* [Directions]: What you need to produce from the material below is an exact transcription of the lines from the one with "Image resolution: width=974" through the one with "Task: Open the user account icon", both included, and no other line.

________

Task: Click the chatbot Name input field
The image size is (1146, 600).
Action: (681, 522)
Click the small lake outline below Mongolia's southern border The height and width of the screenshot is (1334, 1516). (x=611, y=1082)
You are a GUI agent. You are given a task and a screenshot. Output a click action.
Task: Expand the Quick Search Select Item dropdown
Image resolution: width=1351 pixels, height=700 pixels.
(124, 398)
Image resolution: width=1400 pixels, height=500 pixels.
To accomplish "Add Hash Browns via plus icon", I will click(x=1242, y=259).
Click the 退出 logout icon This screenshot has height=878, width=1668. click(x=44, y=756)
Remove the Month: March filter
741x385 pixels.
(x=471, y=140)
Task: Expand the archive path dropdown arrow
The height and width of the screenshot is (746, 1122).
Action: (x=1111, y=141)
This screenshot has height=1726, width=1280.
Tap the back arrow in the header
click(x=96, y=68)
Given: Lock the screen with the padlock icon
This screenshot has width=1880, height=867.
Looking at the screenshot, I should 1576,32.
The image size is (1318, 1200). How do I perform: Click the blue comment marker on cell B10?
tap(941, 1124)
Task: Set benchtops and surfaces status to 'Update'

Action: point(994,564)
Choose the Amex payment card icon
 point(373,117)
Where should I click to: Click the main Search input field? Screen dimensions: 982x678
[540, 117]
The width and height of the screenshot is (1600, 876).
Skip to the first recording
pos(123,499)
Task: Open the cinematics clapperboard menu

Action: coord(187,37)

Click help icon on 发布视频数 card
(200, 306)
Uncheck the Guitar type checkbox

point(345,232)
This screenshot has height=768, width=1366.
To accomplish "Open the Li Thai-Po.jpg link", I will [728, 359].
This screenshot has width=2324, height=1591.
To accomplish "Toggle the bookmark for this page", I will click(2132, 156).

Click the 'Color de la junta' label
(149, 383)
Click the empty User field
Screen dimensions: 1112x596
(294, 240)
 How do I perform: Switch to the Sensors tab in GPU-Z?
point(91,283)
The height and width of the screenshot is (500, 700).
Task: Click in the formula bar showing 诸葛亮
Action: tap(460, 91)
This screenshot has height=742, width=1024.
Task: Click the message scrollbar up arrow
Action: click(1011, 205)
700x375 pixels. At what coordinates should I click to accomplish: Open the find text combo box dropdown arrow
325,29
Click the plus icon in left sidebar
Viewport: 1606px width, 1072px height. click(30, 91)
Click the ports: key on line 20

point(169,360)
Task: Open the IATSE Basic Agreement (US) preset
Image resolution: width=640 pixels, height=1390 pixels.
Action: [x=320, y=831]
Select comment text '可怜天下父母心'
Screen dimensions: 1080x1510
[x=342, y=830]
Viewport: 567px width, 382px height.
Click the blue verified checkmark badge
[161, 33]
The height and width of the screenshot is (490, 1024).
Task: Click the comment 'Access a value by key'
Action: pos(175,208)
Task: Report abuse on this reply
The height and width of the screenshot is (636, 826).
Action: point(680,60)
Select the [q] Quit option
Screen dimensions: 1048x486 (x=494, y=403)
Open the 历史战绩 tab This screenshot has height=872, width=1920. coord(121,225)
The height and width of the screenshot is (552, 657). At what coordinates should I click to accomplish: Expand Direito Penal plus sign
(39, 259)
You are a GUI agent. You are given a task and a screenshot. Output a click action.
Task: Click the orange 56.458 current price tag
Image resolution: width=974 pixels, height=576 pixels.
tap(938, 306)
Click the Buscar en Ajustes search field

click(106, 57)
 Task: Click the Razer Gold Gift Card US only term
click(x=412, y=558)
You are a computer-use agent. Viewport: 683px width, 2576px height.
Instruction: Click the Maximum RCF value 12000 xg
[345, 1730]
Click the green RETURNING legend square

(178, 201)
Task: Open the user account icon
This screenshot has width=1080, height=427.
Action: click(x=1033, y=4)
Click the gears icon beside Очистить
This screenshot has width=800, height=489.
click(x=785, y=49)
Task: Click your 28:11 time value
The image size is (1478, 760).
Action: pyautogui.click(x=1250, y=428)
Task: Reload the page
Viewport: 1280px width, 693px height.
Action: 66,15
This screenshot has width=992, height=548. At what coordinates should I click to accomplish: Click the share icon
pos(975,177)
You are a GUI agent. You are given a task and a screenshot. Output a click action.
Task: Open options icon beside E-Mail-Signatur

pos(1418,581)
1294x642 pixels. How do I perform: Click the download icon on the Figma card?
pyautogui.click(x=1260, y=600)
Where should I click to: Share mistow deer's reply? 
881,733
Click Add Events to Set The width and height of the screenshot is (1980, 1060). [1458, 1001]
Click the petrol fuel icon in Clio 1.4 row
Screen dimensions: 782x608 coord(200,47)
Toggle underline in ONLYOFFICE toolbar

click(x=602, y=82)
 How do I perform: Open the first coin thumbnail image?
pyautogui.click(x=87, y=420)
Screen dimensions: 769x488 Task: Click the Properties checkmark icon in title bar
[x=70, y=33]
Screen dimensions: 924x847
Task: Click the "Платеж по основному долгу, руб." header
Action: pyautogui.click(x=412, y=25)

________

* [Answer space]:
Image resolution: width=974 pixels, height=576 pixels.
tap(938, 306)
Click the Buscar en Ajustes search field

click(106, 57)
 Task: Click the Razer Gold Gift Card US only term
click(x=412, y=558)
You are a computer-use agent. Viewport: 683px width, 2576px height.
Instruction: Click the Maximum RCF value 12000 xg
[345, 1730]
Click the green RETURNING legend square

(178, 201)
Task: Open the user account icon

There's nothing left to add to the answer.